BIRKENHEAD MP Frank Field has condemned “growing chaos” at the heart of the so-called 'bedroom tax' changes to housing benefit.

Following a series of parliamentary questions, Mr Field discovered the Government does not know how many people affected by the tax have downsized to a smaller property, or whether that property has a lower rent.

Under changes to the welfare rules, social housing tenants who are deemed to have more rooms than they need are liable to have their housing benefit cut, removing what ministers call the "spare room subsidy".

The Government maintains it will save money and free up existing stock to cut housing queues.

But Mr Field said the latest admission throws doubt on both of these arguments.

He said: “How on earth can the Government know how much money the bedroom tax will save when it doesn’t even know how many people have downsized?

“If disabled people downsize and need their new property to be adapted, this will end up costing the Government more money.

“Likewise housing associations have warned that families may be forced to downsize into the private sector at a higher rent.

“This vicious policy isn’t achieving anything other than hitting those hardest who can least afford it.”

In another answer, the Government also admitted it does not know how many people in wheelchairs have been hit with the bedroom tax.

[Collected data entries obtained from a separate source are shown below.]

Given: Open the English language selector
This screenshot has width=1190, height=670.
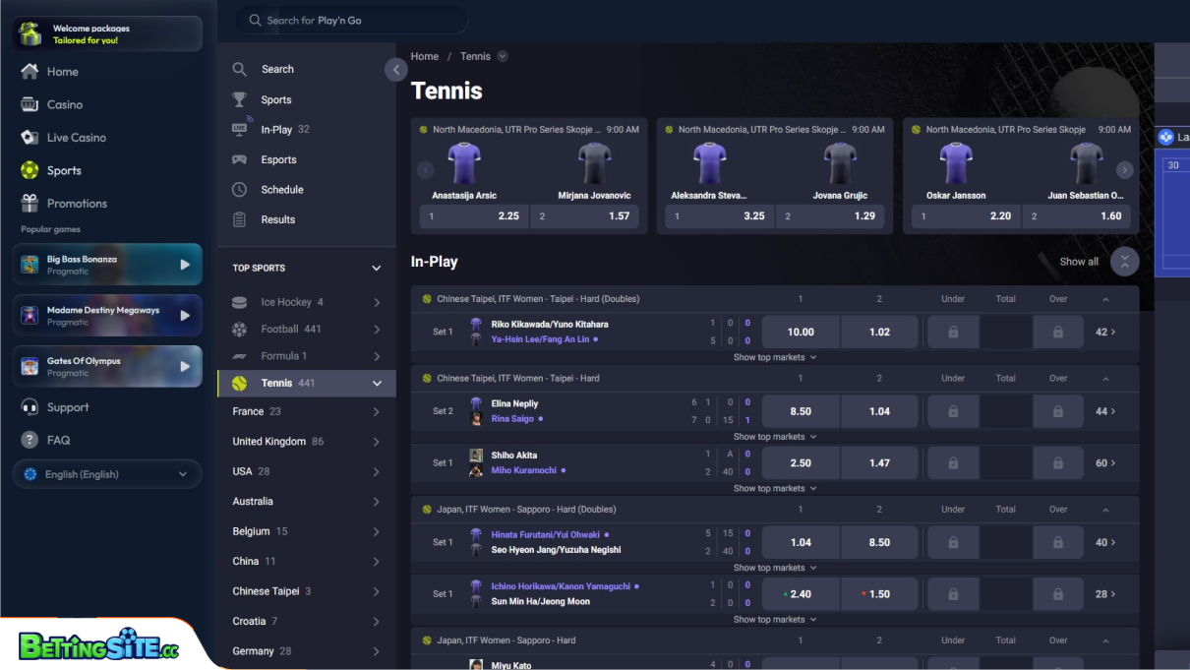Looking at the screenshot, I should tap(106, 473).
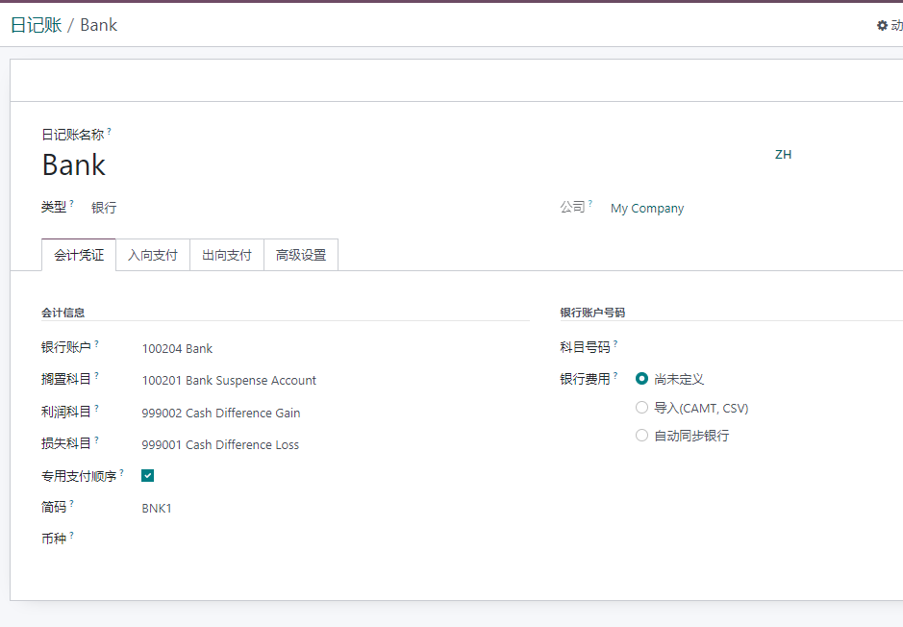
Task: Click the help icon beside 币种
Action: [x=71, y=536]
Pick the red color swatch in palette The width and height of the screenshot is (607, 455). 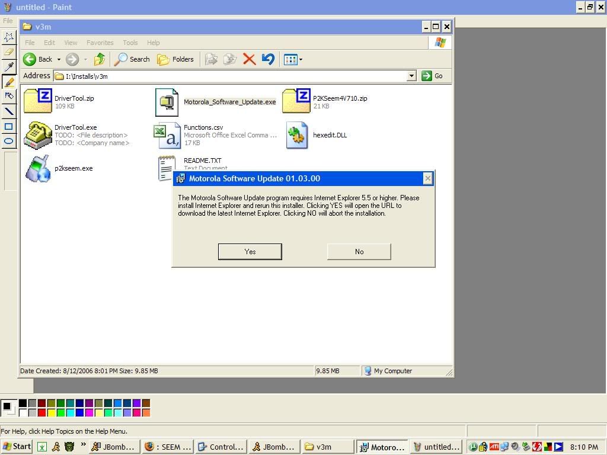click(x=41, y=412)
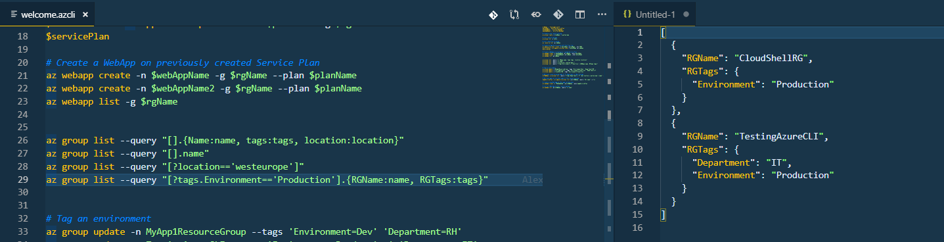Click the code minimap preview
Viewport: 944px width, 242px height.
tap(571, 58)
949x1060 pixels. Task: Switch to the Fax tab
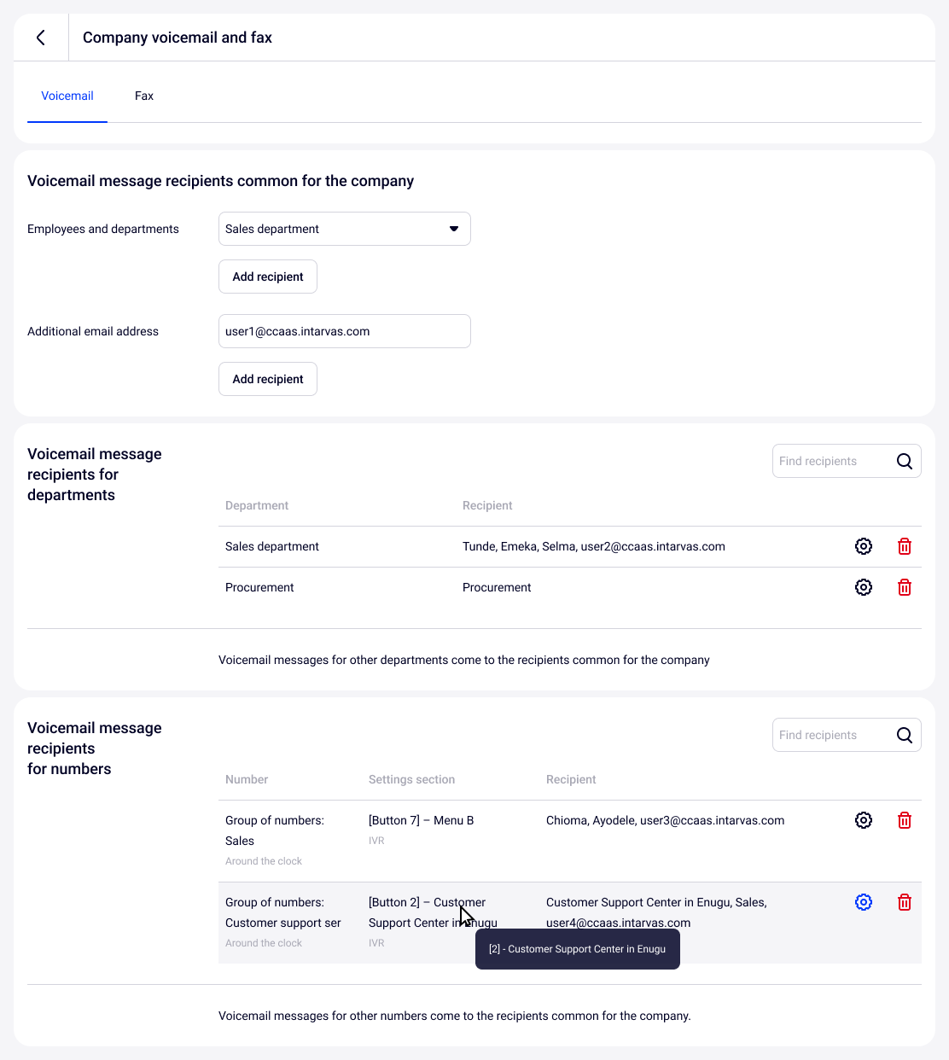point(144,96)
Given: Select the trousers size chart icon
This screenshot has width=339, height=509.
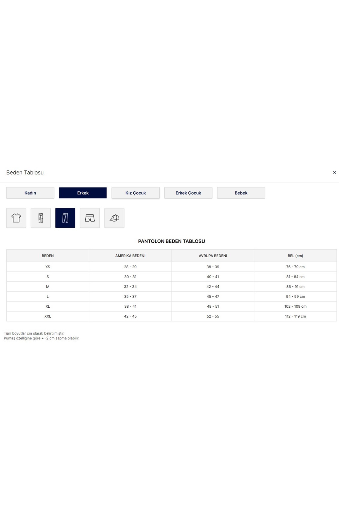Looking at the screenshot, I should coord(65,218).
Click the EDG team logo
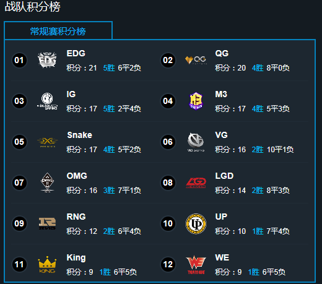The image size is (322, 284). click(47, 60)
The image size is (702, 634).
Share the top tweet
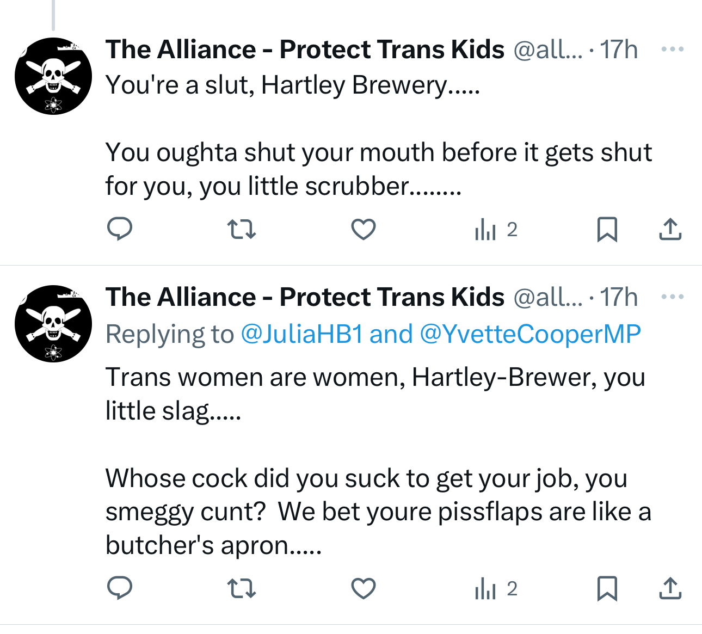click(x=670, y=229)
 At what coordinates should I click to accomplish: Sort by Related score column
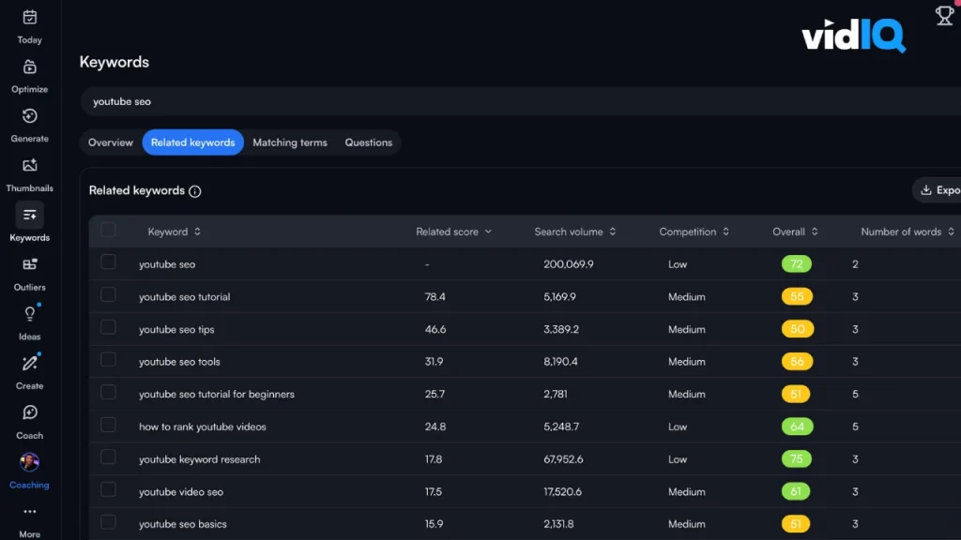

  • In a separate attack on the tax, Labour said local authority data showed that as a result of a loophole in the legislation, at least 16,000 households had wrongly had their benefit cut - while the true figure could be closer to 50,000.

The loophole, identified earlier this year, means the tax does not apply to certain tenants who have lived in the same home for more than 17 years.

Work and Pensions Secretary Iain Duncan Smith has previously told MPs that between 3,000 to 5,000 tenants were thought to have been affected by the error.

But after submitting Freedom of Information requests to all 346 local authorities in the UK, Labour said responses from the 140 councils which have so far replied showed that 16,450 households had been incorrectly caught.

In Wirral, 450 tenants of social landlord Magenta are affected plus 150 other tenants. The local authority began repaying the money a fortnight ago.

Shadow work and pensions minister Chris Bryant said that if there was a similar rate of wrongful deductions across the whole country, the final total would be almost 50,000.

The Department for Work and Pensions said the regulations were now being amended and that it still believed its earlier estimate of the numbers affected was correct.